Exercise aim.
Copy the items word for word, from the very first line through the line that contains "pos(43,740)", including that line.

+++ Source data

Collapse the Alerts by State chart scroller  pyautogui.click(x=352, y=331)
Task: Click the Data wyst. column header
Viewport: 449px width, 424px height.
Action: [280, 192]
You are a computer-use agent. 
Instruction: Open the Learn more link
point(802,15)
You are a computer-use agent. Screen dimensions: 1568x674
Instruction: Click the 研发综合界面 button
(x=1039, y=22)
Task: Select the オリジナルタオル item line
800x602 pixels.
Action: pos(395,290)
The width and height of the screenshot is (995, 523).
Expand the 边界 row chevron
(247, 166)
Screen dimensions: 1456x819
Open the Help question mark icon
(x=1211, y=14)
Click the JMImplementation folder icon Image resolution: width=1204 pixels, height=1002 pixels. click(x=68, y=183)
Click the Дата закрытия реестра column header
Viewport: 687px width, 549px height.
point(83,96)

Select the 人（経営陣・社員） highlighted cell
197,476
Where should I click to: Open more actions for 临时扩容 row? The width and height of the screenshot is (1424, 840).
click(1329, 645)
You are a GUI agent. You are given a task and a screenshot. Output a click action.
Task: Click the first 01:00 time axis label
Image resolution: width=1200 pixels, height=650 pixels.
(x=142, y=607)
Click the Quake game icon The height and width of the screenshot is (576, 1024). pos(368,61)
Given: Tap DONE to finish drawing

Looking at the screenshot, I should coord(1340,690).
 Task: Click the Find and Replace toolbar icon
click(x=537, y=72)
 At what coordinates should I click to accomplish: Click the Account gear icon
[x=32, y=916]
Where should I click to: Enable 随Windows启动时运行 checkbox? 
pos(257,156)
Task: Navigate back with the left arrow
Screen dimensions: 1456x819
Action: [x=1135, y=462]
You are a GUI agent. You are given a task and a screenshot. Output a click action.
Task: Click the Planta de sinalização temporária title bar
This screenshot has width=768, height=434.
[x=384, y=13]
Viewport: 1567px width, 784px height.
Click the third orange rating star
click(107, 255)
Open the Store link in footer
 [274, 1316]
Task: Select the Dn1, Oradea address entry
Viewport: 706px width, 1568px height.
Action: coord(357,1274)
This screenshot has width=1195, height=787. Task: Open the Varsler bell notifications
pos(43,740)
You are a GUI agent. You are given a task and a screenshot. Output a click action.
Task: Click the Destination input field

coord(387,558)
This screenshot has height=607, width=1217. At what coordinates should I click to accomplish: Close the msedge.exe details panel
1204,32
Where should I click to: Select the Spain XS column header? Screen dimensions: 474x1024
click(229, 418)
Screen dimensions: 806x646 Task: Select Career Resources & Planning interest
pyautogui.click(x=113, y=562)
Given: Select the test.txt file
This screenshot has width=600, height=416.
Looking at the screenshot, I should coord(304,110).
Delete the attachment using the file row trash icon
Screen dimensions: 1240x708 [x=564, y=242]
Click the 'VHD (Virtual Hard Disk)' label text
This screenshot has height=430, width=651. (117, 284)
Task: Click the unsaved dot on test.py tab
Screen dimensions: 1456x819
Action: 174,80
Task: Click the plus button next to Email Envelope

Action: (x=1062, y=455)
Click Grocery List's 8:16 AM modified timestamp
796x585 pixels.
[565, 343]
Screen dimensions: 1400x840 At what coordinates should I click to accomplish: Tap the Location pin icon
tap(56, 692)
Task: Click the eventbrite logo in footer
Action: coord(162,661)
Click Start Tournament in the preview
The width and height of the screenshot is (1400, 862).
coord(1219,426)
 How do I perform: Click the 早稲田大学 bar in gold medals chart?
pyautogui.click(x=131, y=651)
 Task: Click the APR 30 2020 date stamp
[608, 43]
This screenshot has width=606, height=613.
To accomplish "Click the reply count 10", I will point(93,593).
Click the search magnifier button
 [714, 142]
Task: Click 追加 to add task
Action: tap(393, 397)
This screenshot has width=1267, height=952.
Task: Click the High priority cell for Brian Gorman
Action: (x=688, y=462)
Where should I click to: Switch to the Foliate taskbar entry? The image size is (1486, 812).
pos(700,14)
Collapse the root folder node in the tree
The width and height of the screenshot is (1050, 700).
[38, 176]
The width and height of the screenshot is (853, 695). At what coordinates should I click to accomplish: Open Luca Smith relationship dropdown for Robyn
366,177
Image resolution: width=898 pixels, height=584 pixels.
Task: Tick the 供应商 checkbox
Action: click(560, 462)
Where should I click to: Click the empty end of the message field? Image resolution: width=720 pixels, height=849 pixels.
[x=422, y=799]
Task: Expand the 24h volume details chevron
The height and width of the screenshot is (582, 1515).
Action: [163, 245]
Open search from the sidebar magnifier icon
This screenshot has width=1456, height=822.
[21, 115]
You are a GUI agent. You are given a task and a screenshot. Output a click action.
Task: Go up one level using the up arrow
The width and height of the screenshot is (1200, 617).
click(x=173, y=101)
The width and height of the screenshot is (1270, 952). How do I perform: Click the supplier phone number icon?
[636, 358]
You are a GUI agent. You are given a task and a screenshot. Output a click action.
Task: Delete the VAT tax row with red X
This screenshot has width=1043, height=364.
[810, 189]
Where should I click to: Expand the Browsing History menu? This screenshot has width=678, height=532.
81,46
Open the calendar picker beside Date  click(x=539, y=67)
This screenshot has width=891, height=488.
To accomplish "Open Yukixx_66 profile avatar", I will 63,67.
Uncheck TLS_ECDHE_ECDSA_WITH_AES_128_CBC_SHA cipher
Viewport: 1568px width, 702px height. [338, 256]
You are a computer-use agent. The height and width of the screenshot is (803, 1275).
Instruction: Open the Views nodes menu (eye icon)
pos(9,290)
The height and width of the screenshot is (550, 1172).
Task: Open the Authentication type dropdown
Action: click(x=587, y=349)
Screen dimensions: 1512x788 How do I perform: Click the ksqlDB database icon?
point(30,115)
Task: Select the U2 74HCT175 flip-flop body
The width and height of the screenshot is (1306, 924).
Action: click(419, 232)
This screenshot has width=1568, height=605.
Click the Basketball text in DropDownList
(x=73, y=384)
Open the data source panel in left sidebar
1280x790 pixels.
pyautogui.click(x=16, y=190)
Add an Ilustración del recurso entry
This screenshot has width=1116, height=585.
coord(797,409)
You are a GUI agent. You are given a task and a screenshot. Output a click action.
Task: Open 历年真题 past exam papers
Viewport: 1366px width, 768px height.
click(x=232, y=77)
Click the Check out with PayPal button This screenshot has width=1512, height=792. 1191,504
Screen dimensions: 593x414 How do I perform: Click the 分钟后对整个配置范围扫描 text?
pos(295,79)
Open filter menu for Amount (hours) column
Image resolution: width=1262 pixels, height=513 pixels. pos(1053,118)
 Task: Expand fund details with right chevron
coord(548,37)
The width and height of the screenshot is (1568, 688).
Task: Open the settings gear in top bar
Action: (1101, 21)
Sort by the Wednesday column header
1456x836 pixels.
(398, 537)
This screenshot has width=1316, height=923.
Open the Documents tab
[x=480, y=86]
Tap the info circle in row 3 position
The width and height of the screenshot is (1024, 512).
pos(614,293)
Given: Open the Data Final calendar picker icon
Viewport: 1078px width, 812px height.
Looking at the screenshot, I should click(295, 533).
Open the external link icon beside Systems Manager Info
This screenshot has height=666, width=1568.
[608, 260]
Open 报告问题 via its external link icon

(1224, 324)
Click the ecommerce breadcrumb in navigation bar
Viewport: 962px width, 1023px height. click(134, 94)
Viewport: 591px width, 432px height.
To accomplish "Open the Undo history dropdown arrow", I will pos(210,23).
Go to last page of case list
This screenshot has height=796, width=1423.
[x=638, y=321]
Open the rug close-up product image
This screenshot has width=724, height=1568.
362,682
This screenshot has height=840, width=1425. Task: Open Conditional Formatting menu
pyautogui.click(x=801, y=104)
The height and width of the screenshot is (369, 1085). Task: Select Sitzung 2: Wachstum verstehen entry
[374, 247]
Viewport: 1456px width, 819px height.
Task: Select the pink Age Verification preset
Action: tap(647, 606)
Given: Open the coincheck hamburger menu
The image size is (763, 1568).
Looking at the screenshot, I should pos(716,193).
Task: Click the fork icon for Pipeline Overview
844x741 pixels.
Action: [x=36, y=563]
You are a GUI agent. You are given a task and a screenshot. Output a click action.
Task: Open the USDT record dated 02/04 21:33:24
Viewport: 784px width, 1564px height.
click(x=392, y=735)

++++++

Full solution.
Collapse the Alerts by State chart scroller  pyautogui.click(x=352, y=331)
Task: Click the Data wyst. column header
Viewport: 449px width, 424px height.
Action: [280, 192]
You are a computer-use agent. 
Instruction: Open the Learn more link
point(802,15)
You are a computer-use agent. Screen dimensions: 1568x674
Instruction: Click the 研发综合界面 button
(x=1039, y=22)
Task: Select the オリジナルタオル item line
800x602 pixels.
Action: pos(395,290)
The width and height of the screenshot is (995, 523).
Expand the 边界 row chevron
(247, 166)
Screen dimensions: 1456x819
Open the Help question mark icon
(x=1211, y=14)
Click the JMImplementation folder icon Image resolution: width=1204 pixels, height=1002 pixels. click(x=68, y=183)
Click the Дата закрытия реестра column header
Viewport: 687px width, 549px height.
point(83,96)

Select the 人（経営陣・社員） highlighted cell
197,476
Where should I click to: Open more actions for 临时扩容 row? The width and height of the screenshot is (1424, 840).
click(1329, 645)
You are a GUI agent. You are given a task and a screenshot. Output a click action.
Task: Click the first 01:00 time axis label
Image resolution: width=1200 pixels, height=650 pixels.
(x=142, y=607)
Click the Quake game icon The height and width of the screenshot is (576, 1024). pos(368,61)
Given: Tap DONE to finish drawing

Looking at the screenshot, I should coord(1340,690).
 Task: Click the Find and Replace toolbar icon
click(x=537, y=72)
 At what coordinates should I click to accomplish: Click the Account gear icon
[x=32, y=916]
Where should I click to: Enable 随Windows启动时运行 checkbox? 
pos(257,156)
Task: Navigate back with the left arrow
Screen dimensions: 1456x819
Action: [x=1135, y=462]
You are a GUI agent. You are given a task and a screenshot. Output a click action.
Task: Click the Planta de sinalização temporária title bar
This screenshot has width=768, height=434.
[x=384, y=13]
Viewport: 1567px width, 784px height.
Click the third orange rating star
click(107, 255)
Open the Store link in footer
 [274, 1316]
Task: Select the Dn1, Oradea address entry
Viewport: 706px width, 1568px height.
Action: coord(357,1274)
This screenshot has width=1195, height=787. Task: Open the Varsler bell notifications
pos(43,740)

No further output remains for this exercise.